Köylülerden korkan adamcağız, hakkından feragat ettiğini belirterek, ata Hazret'in binmesini ısrarla istediyse de İbrahim Hakkı Hazretleri: "- Sıra senindir!" dedi ve atın önünde yürüyerek köye girdi. Halk bu hâli görünce, hemen hizmetçinin etrafını sardı ve: "- Vay densiz! Gençliğine bakmadan ata kurulmuş, şu aksakallı ihtiyar üstadı yürütmektesin ha! Bu mu senin sadakatin!
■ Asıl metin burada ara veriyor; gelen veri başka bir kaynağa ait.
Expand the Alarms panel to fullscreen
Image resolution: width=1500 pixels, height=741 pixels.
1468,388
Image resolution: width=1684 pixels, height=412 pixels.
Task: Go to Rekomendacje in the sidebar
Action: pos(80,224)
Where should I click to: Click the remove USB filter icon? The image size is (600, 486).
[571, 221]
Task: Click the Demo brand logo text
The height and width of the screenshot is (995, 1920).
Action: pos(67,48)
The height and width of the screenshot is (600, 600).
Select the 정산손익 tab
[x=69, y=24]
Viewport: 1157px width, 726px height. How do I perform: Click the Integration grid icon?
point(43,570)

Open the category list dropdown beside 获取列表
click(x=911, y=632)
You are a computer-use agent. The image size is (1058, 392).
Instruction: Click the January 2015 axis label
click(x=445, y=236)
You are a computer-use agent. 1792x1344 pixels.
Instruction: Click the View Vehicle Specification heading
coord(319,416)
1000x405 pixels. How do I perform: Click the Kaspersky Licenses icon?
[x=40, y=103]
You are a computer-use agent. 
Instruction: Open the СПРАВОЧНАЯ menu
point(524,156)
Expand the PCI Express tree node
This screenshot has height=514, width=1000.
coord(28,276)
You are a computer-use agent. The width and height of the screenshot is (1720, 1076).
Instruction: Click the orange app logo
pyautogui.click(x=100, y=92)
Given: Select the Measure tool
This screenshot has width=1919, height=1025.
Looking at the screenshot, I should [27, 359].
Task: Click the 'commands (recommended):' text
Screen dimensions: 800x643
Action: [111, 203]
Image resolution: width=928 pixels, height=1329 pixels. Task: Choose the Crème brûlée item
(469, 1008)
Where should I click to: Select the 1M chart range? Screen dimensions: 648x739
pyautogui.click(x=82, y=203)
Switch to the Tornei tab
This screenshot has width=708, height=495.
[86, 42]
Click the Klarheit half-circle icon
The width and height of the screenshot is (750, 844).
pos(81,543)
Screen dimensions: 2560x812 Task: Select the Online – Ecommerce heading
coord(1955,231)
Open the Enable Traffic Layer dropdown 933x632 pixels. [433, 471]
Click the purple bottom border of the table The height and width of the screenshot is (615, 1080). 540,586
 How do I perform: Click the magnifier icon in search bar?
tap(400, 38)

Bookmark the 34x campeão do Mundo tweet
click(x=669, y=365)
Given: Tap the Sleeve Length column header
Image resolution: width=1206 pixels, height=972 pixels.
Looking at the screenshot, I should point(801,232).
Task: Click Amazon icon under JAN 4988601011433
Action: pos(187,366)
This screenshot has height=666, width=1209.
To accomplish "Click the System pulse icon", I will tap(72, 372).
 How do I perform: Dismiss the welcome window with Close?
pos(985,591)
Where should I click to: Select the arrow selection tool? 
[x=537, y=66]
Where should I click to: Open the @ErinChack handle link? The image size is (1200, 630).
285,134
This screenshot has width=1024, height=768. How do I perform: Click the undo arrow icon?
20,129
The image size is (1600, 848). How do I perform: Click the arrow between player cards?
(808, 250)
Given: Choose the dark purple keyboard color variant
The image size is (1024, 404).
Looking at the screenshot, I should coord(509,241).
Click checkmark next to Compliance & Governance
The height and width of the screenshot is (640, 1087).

Biz böyle mi tembih ettik sana!" şeklinde muhtelif ifadelerle azarlamaya başladı. Durum bu minvaldeyken, İbrahim Hakkı Hazretleri'nin meseleyi izah etmesi üzerine azardan vazgeçtiler. Bu esnada köylülerden biri, Müslüman olmayan hizmetçiye seslendi: "- Be adam! Bu kadar fazileti gördün ve yaşadın! Bari Müslüman ol!" dedi. Hizmetçi, birkaç dakikalık sükûttan sonra oradakilere şu ibretli cümleyi söyledi: "- Eğer sizin dininize davet ediyorsanız, asla! Ama şu mübarek zatın dinine davet ediyorsanız, o dine daha yoldayken iman ettim bile!"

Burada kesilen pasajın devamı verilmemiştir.